In the listing below, start your output at the line with "Task: Click the 2620 price axis label" and end it after the line with "The height and width of the screenshot is (375, 931).", copying every line exactly.

- _Exercise material_:

___

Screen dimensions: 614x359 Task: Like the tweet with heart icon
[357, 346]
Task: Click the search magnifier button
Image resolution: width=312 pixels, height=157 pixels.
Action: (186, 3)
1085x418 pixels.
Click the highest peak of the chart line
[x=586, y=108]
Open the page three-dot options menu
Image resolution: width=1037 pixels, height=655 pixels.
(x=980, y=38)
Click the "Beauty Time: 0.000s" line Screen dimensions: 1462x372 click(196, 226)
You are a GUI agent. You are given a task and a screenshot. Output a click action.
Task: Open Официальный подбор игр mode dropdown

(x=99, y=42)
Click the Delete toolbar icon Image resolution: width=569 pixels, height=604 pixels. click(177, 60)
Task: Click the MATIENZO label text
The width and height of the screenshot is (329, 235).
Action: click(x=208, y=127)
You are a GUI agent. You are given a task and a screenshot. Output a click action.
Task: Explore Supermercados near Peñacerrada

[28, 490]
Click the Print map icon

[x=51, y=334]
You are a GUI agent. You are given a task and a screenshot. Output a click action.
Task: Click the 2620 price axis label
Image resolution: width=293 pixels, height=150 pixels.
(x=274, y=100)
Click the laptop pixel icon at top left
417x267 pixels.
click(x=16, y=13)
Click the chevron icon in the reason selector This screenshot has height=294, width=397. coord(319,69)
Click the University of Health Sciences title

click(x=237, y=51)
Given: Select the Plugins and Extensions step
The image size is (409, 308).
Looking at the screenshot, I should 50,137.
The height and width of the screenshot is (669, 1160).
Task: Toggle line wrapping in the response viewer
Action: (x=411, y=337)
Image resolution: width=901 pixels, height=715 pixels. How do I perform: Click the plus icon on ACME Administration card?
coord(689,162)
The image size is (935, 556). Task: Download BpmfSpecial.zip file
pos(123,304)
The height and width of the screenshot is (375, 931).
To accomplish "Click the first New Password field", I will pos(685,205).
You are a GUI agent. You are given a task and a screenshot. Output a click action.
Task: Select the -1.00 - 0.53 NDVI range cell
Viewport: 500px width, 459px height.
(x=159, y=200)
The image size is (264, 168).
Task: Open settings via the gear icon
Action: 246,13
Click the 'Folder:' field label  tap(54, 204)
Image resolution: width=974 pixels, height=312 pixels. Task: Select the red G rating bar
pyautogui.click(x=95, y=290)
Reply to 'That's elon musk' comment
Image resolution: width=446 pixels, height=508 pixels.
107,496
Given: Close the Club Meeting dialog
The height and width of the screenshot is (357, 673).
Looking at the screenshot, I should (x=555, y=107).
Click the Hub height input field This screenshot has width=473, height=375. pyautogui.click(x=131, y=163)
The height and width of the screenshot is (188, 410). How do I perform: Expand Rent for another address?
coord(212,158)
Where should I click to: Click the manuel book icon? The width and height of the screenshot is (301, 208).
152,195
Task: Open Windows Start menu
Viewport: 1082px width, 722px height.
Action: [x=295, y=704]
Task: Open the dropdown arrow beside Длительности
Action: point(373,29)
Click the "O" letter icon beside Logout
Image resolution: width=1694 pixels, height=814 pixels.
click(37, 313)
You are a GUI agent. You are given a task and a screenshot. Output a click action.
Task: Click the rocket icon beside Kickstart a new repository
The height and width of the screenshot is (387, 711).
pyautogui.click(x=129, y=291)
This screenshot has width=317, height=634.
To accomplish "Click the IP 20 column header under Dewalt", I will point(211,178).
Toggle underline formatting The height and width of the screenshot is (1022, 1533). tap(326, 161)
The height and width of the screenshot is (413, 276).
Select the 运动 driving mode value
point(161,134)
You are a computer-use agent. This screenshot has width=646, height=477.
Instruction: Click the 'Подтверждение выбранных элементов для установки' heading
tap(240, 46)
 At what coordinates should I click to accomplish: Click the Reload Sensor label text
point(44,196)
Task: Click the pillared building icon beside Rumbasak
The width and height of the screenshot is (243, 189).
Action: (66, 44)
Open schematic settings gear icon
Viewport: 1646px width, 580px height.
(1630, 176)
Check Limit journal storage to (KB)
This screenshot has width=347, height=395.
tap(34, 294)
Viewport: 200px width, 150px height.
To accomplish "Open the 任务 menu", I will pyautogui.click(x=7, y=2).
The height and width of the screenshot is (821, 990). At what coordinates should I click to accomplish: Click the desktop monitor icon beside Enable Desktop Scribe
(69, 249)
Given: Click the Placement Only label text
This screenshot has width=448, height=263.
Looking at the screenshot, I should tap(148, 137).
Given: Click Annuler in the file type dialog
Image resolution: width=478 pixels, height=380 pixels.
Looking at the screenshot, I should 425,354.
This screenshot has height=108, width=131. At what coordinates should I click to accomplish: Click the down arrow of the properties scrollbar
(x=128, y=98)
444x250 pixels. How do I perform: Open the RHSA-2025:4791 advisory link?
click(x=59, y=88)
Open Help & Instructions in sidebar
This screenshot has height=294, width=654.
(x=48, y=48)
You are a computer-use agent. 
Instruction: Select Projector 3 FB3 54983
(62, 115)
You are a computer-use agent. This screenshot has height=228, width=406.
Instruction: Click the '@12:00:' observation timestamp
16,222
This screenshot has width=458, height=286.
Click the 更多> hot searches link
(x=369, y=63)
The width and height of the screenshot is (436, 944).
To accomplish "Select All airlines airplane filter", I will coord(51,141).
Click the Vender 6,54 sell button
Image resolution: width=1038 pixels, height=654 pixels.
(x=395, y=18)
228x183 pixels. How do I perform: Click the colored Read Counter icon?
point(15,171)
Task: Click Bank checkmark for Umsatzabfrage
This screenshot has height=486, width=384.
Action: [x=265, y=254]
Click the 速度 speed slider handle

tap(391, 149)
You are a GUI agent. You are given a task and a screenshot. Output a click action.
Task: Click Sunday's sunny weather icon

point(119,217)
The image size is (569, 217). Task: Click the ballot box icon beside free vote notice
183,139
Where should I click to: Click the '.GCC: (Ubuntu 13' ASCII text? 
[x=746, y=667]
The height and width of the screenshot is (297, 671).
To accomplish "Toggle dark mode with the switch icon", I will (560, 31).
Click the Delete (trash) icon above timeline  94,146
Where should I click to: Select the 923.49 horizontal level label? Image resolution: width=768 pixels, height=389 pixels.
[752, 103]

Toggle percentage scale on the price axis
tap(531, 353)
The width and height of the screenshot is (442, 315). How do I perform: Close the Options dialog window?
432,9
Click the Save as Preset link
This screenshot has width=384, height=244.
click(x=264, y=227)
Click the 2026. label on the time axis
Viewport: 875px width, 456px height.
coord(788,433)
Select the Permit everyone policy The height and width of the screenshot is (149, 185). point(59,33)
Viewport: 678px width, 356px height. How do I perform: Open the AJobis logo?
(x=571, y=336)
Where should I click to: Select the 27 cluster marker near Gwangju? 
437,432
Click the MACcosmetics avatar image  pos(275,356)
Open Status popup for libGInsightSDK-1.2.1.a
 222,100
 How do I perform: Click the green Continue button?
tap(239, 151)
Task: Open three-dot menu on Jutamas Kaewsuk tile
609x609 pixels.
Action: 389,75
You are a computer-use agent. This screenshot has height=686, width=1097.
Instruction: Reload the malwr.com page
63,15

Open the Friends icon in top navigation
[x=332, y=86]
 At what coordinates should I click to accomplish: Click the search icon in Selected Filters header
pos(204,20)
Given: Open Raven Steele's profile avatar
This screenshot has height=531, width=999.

___

- _Finished exercise_:
Task: Click the 2620 price axis label
Image resolution: width=293 pixels, height=150 pixels.
(x=274, y=100)
Click the laptop pixel icon at top left
417x267 pixels.
click(x=16, y=13)
Click the chevron icon in the reason selector This screenshot has height=294, width=397. coord(319,69)
Click the University of Health Sciences title

click(x=237, y=51)
Given: Select the Plugins and Extensions step
The image size is (409, 308).
Looking at the screenshot, I should 50,137.
The height and width of the screenshot is (669, 1160).
Task: Toggle line wrapping in the response viewer
Action: (x=411, y=337)
Image resolution: width=901 pixels, height=715 pixels. How do I perform: Click the plus icon on ACME Administration card?
coord(689,162)
The image size is (935, 556). Task: Download BpmfSpecial.zip file
pos(123,304)
The height and width of the screenshot is (375, 931).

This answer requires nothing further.